Records from a pointing dataset
------------------------------

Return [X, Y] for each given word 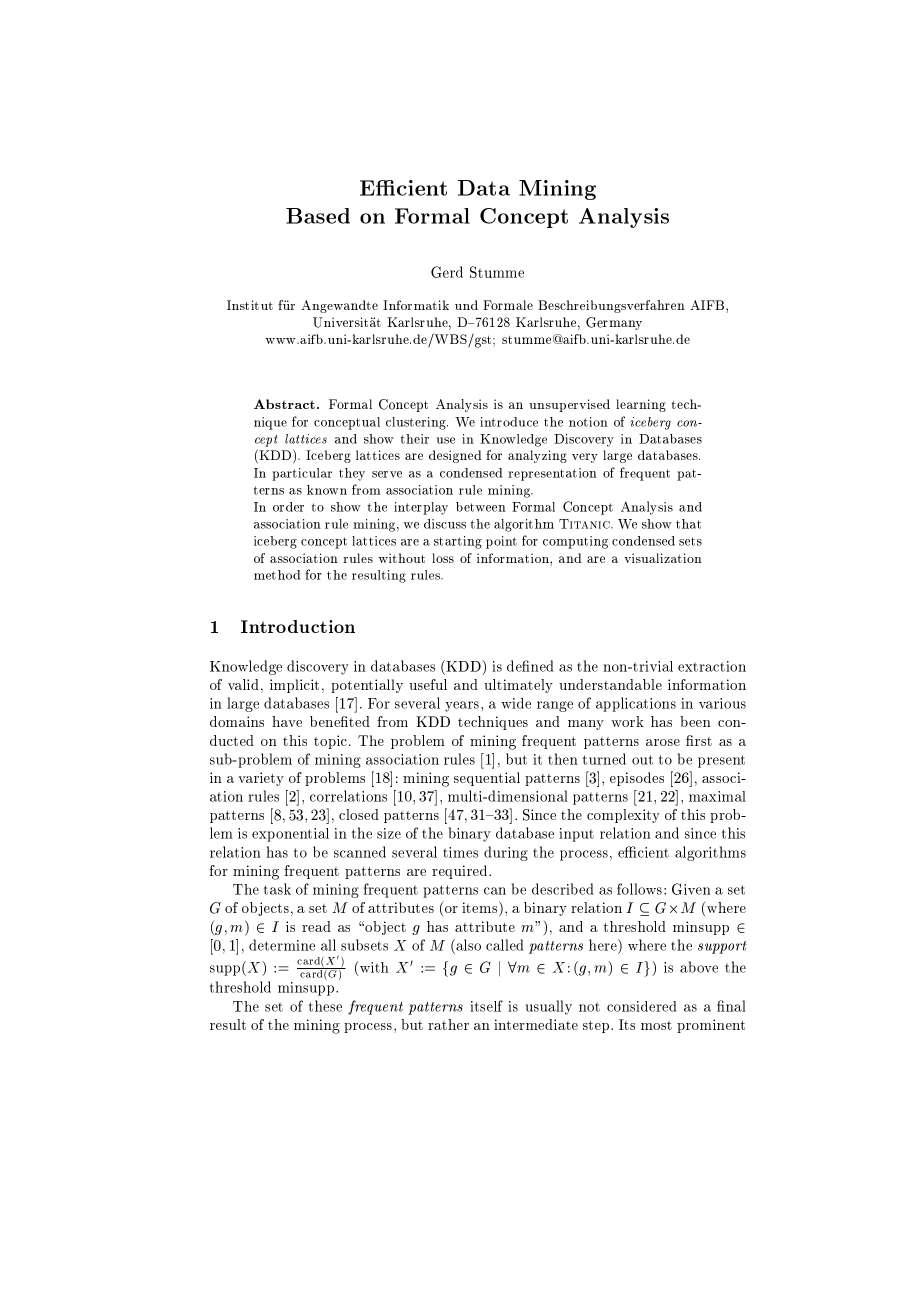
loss [443, 558]
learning [641, 405]
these [325, 1006]
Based [318, 216]
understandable [610, 684]
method [277, 575]
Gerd [447, 272]
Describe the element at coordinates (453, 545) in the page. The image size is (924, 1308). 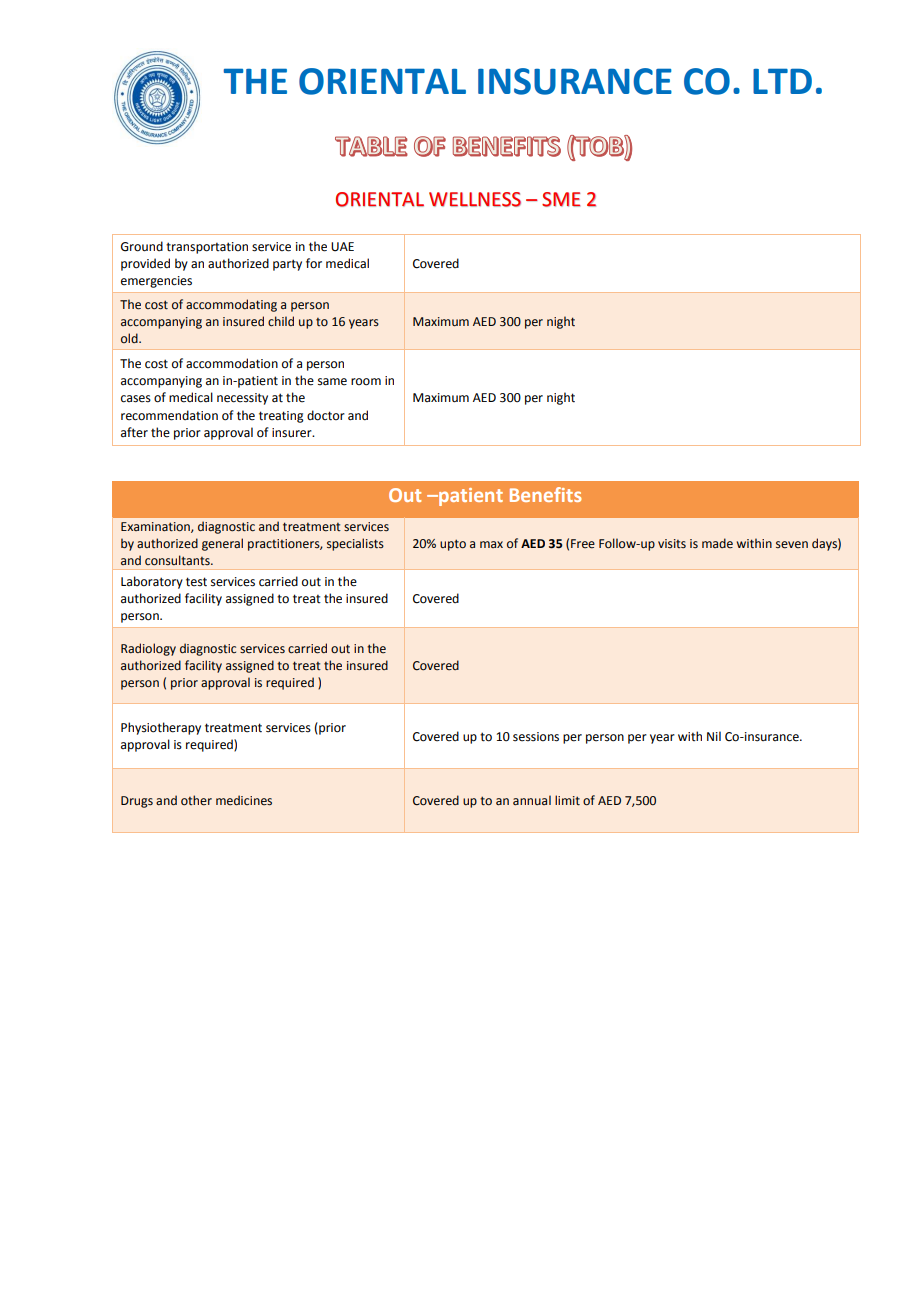
I see `upto` at that location.
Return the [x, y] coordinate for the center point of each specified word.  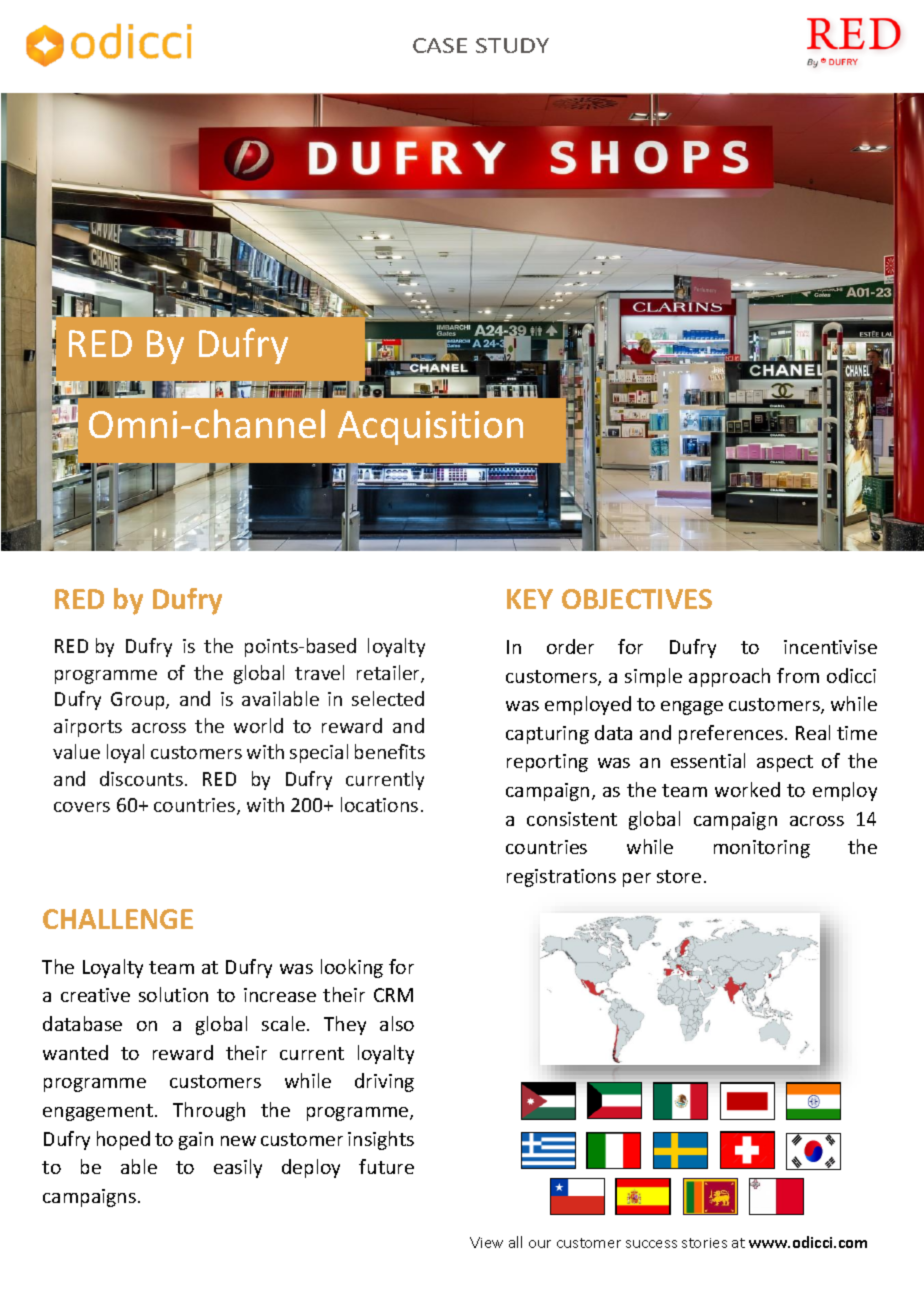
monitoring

------------------------------

**EXERCISE**
Rewrite the listing above with each "word" swapped for "term" and every other part unchanged, omitting the pictures.

**ANSWER FOR THIS EXERCISE**
Return [X, Y] for each given term 
loss [443, 558]
learning [641, 405]
these [325, 1006]
Based [318, 216]
understandable [610, 684]
method [277, 575]
Gerd [447, 272]
Describe the element at coordinates (453, 545) in the page. The image size is (924, 1308). 
I see `upto` at that location.
Return the [x, y] coordinate for the center point of each specified term.  
monitoring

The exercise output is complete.